Book Review: 'Roofworld' by Christopher Fowler
4 / 5 Stars
‘Roofworld’ first was published in 1988 in hardback by Ballantine; this mass market paperback edition (307 pp) was published in April, 1990. The cover artist is uncredited.
It’s London, December 1988. The weather is miserable: continuous cold rain pelts down from low-hanging dark clouds. The early evening darkness contributes to the depressing atmosphere brought on by the coming start of Winter.
Robert Linden is a disaffected young man who works as a clerk in a small London firm. The firm acquires the licensing rights to novels, then sells the rights for profit to interested film studios. He is tasked with tracking down Charlotte Endsleigh, the authoress of a critically praised, but obscure novel titled The Newgate Legacy.
Linden’s investigation leads him to Endsleigh’s flat in Hampstead, where he meets Rose Leonard, a young 'West Indian' (i.e., black) girl who manages the building. To Linden’s dismay, he learns from Rose that Charlotte Endsleigh is dead, murdered by a prowler who broke into her apartment. Linden is now faced with tracking down Endleigh’s next of kin, her daughter Sarah.
Linden, with Rose Leonard’s help, sets off to find Sarah Endsleigh, a search that takes him into the ‘goth’ subculture of London’s poorer neighborhoods and more eccentric gathering places.There, Robert and Rose make a startling discovery:
For generations, an entire community of outcasts has made the rooftops of metropolitan London their home. In this ‘roofworld’, a network of nylon and steel cables, attached to anchor points on the rooftops of London's multi-story buildings, forms a clandestine transportation network. The denizens of roofworld don specially-made harnesses equipped with pulleys, and zipline from one rooftop to another with ease. They make their homes in the small shacks and sheds that are placed upon the larger rooftops; some nevermore descend to the streets, which are looked upon with contempt as the habitat of the ground-dwelling ‘insects’ of conventional humanity.
A code of secrecy, and a habit of restricting their activities to the night hours, has made the majority of London’s population unaware of the existence of roofworld and its population. But as Robert and Rose soon learn, this is about to change. For war has broken out in roofworld between the two major blocs representing its residents.
As the cold, dark, and drizzly days of December unfold, Robert Linden, Rose Leonard, and detective chief inspector Ian Hargreave find themselves drawn into the increasingly violent conflict taking place on roofworld…..a confrontation that may decide the future of not just London, but England itself……
‘Roofworld’ is the second novel (the other being ‘Rune’, 1990) by Christopher Fowler that I have reviewed at this blog. Like ‘Rune’, ‘Roofworld’ is essentially a mystery novel, written in a very accessible, very readable style. There are multiple plot threads, but these are competently handled, aided by the author’s use of short chapters. The story’s major villain is suitably evil, with Fowler’s prose venturing into splatterpunk territory when describing the deaths of those with the misfortune to offend his sociopathic sensibilities.

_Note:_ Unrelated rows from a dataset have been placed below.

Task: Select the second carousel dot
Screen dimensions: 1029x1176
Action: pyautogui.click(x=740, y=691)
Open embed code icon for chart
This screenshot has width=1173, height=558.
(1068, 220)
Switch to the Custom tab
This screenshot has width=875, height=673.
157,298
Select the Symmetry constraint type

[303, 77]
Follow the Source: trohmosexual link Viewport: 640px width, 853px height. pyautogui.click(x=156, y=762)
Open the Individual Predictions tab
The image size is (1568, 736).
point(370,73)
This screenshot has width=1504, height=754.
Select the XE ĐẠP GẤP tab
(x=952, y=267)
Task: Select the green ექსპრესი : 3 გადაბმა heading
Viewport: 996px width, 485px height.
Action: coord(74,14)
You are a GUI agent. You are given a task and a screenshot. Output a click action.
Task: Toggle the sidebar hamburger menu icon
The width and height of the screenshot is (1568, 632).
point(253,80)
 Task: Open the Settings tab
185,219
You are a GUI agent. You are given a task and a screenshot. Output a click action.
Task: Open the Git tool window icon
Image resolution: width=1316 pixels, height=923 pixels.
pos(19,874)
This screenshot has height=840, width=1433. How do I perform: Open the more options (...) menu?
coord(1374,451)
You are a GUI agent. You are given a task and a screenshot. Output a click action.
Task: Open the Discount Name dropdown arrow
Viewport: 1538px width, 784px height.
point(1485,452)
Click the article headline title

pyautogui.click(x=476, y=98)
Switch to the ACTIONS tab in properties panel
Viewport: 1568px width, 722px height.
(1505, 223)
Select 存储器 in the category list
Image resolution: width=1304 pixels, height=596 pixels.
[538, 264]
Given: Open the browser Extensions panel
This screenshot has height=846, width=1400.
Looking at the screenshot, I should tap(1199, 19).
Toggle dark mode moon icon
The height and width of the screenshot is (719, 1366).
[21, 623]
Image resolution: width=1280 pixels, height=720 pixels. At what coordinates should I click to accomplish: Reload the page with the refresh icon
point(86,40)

‘Roofworld’ isn’t perfect; at over 300 pages in length, the middle section of the book tends to drag, and the villain is one of those types who tends to launch into philosophical discourses before visiting mayhem upon his victims.
But overall, its offbeat backstory, and its setting in the gritty, not-yet-gentrified London of the late 80s, give the book an imaginative quality that makes it worth searching out.
I've had this book sitting around for decades... I think I read the first chapter and then got distracted by another book. Somehow I had a completely different idea of what it was about... but your description intrigues me, I must go dig it out of the bookcase now.